Autor: Pardo, Jesús. 
 Diálogo severo, pero no hostil. 
 Nuestro embajador habló con Stewart  :   
 España siempre está dispuesta a negociar sobre Gibraltar. 
   27/06/1969.  Páginas: 1. Párrafos: 6. 

DIALOGO SEVERO, PERO NO HOSTIL

NUESTRO EMBAJADOR HABLO CON STEWART

España siempre está dispuesta a negociar sobre Gibraltar

LONDRES. (De nuestro corresponsal, por teléfono). - El embajador de España en Londres, marqués de

Santa Cruz, estuvo esta mañana temprano en el despacho del ministro de Asuntos Exteriores Británico,

señor Stewart. A la salida había muchos fotógrafos y periodistas. El embajador dijo a su chofer que se

esperase y que diera un paseo con su perro, mientras los fotógrafos le sacaban fotos y la gente le miraba

con curiosidad. Los informadores le hicieron preguntas, pero el embajador no hizo declaración alguna. Lo

que el embajador dijo al ministro de Asuntos Exteriores Británico, es, en resumen, lo siguiente:

- Que España, que está siempre dispuesta a negociar sobre cualquier tema relacionado con Gibraltar

dentro del contexto de las negociaciones de nuestros dos países, en cumplimiento de lo prescrito en las

resoluciones adoptadas por la Asamblea General de las Naciones Unidas, como el señor Castiella ha

dicho bien claro al embajador británico en Madrid. El punto de vista español sobre quien ha violado en el

pasado y está violando en la actualidad el tratado de Utrech, es bien conocido de las autoridades

británicas, así como del Foreing Office.

El embajador subrayó que no quería abusar de la amabilidad del ministro repitiendo lo que ya ha sido

dicho en Nueva York, en Madrid y en Londres, en varias ocasiones, pero quería reiterar que está siempre

a su disposición y a la del Foreing Oficce para discutir el problema de Gibraltar con un espíritu mucho

más constructivo y espera que cuando se calmen los ánimos se llegará a una solución satisfactoria para

todos.

Dijo también que el ministro probablemente pensaría que la obstinación y la falta de serenidad proviene

de Madrid, pero puede estar seguro de que en Madrid se piensa todo lo contrario. El ministro hizo

referencia al hostigamiento de que España hace objeto a la población de Gibraltar y a esto se puede

replicar que esta idea te propala con mala intención en Inglaterra, porque bien conocidas son las

propuestas generosas que España hizo en 1966 y según las cuales la población de Gibraltar, no solamente

conservaría su nacionalidad, sino también recibiría privilegios que no tiene ninguna otra minoría en

Europa.

Terminó el embajador diciendo que, por lo que se refiere a la retirada de la mano de obra es una medida

conveniente para la utilidad de ambas partes, para la dignidad de España, porque de esta manera cinco mil

subditos españoles no tienen que ir a Gibraltar a recibir insultos y a ver frases antiespañolas pintadas en

todas las paredes; y a la dignidad de Gibraltar porque ya que, según el ministro, los gibraltareños nos

tienen odio, así se les evita que vean todos los días a esa gente de un país al que odian.

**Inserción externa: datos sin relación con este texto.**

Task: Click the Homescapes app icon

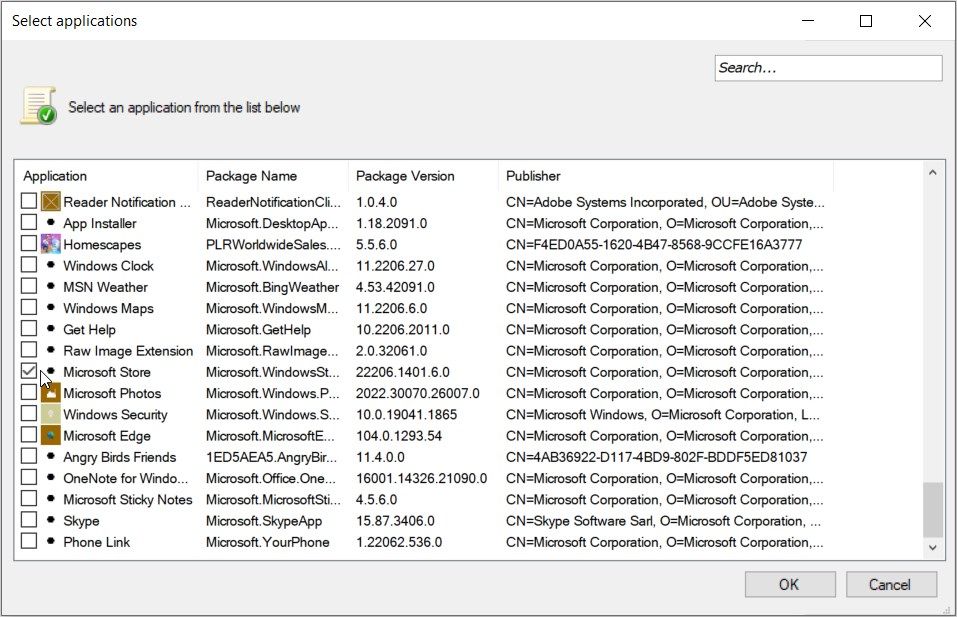Action: (50, 244)
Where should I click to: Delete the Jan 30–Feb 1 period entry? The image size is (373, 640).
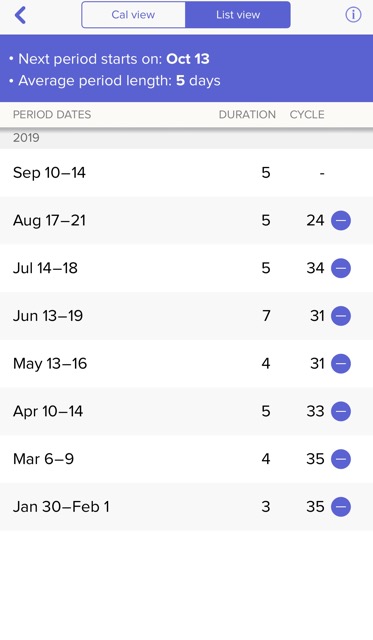[x=341, y=507]
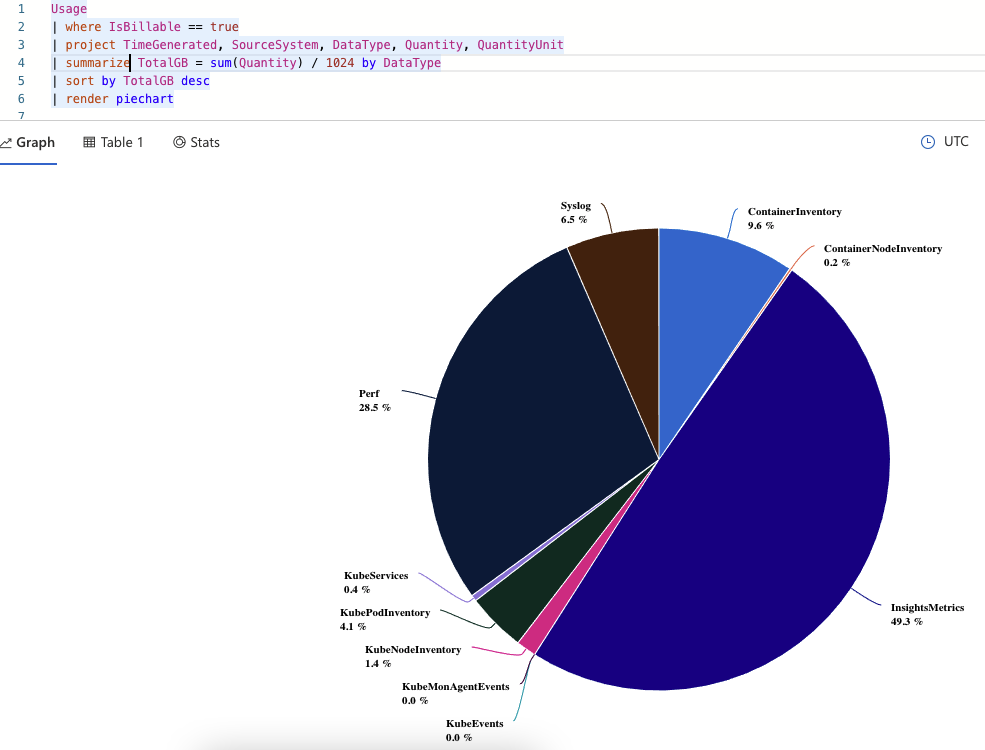The image size is (985, 750).
Task: Click the Graph line-chart icon
Action: (x=8, y=142)
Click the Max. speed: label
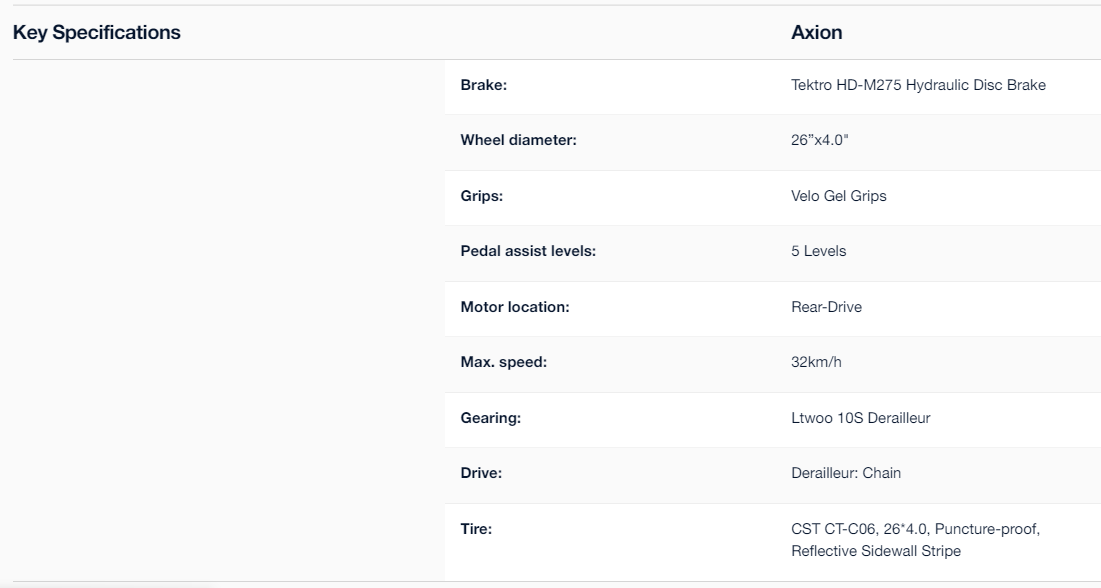Viewport: 1101px width, 588px height. coord(503,362)
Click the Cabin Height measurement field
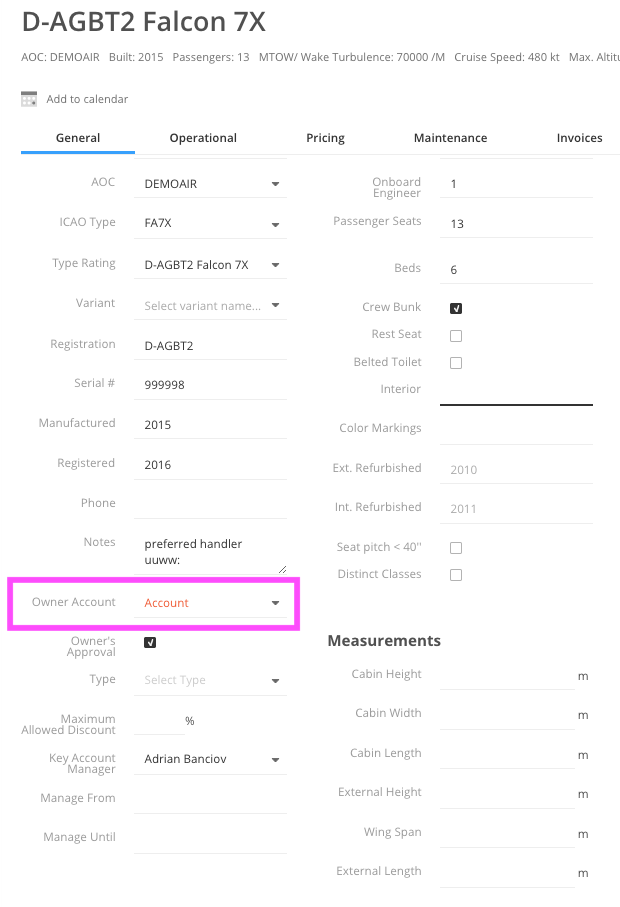 point(507,675)
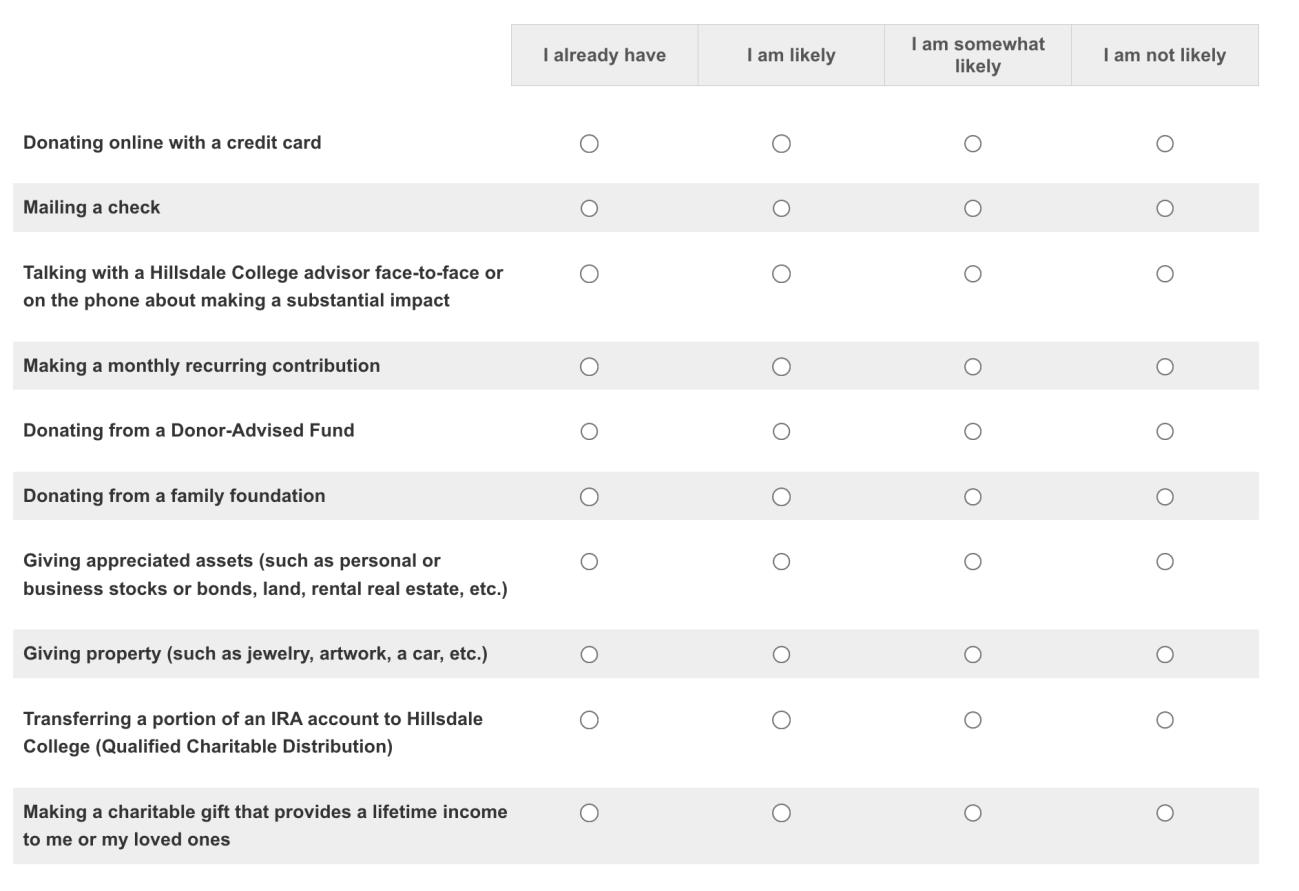Click "I am not likely" for donating online
The image size is (1299, 891).
click(x=1164, y=144)
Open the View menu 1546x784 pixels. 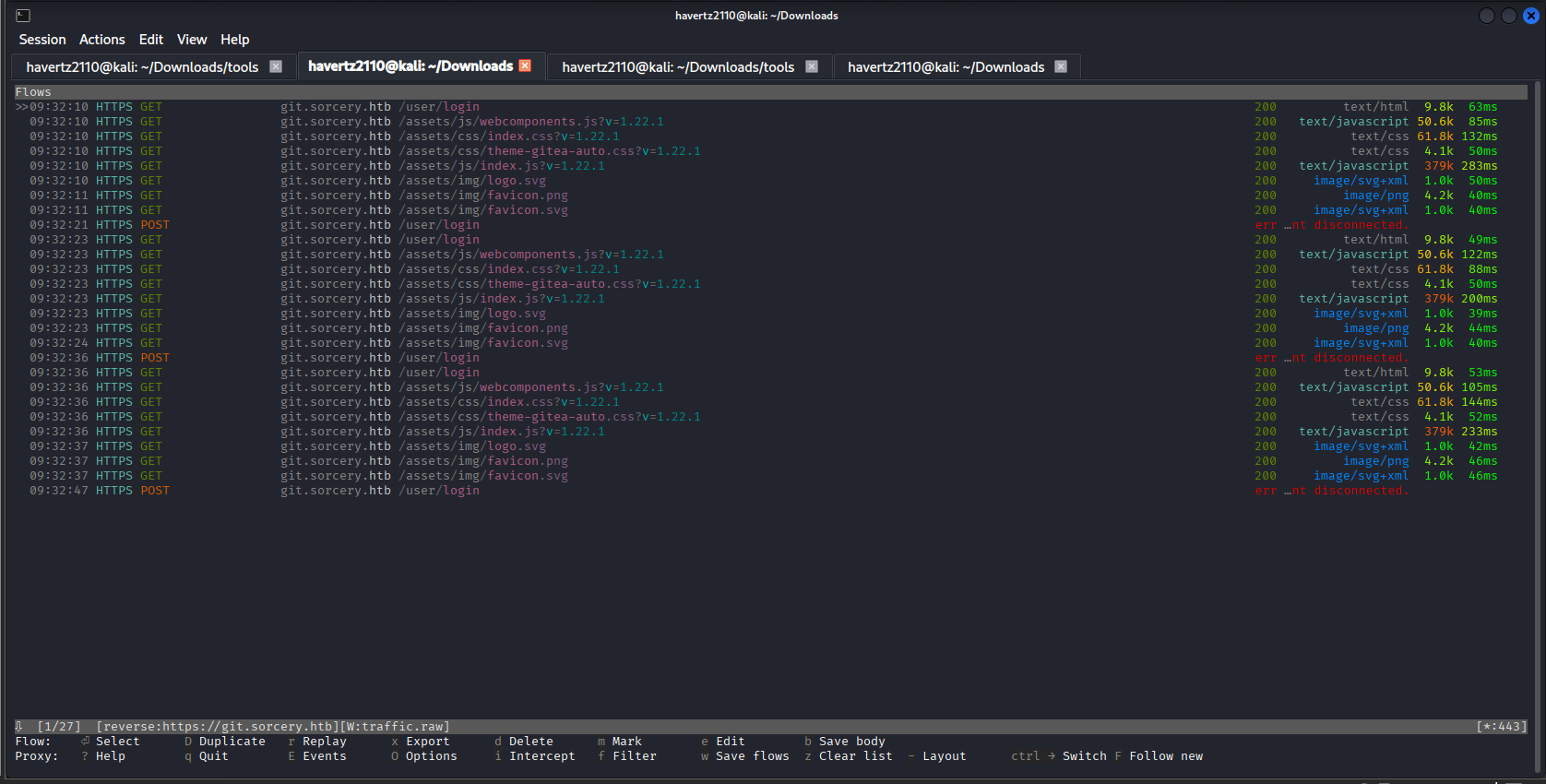click(192, 40)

Esto que precede es un resumen no una transcripción literal de lo que dijo el embajador. El ambiente,

según nos dijo el marqués de Santa Cruz, fue severo, pero no hostil. El ministro, por supuesto, lo que tuvo

que decir lo dijo en el tono natural en una reunión de este tipo, pero no hubo recriminaciones, insultos, ni

hostilidades. Mi opinión personal es que no se esperan medidas concretas, ni represalias por ahora. Todo

indica que España mantendrá su línea firme como hasta ahora, y que dado que es evidente que los

ingleses no van a ceder y que nosotros no debiéramos ceder, el único desenlace lógico a la larga de esta

situación es que la población gibraltareña cambie de actitud. Por un lado es evidente que muchos, sobre

todo los comerciantes y la gente joven, acabarán emigrando. Y cuando en vez de 25.000 sean 15.000 el

problema habrá cambiado. Por otra parte, a mi modo de ver hay dos matices nuevos en la cuestión que

pudieran ser alarmantes. El primero es la alusión en el debate de esta mañana a que España con su actitud

está perjudicando a los Gobiernos europeos occidentales. Esto podría ser indicio de que Inglaterra está

tratando de crear un grupo de presión europeo cerca de nuestro Gobierno, para que modifique su actitud

en Gibraltar. El segundo indicio que yo considero ligeramente alarmante es que Inglaterra está tratando de

dar la impresión de que está siendo provocada.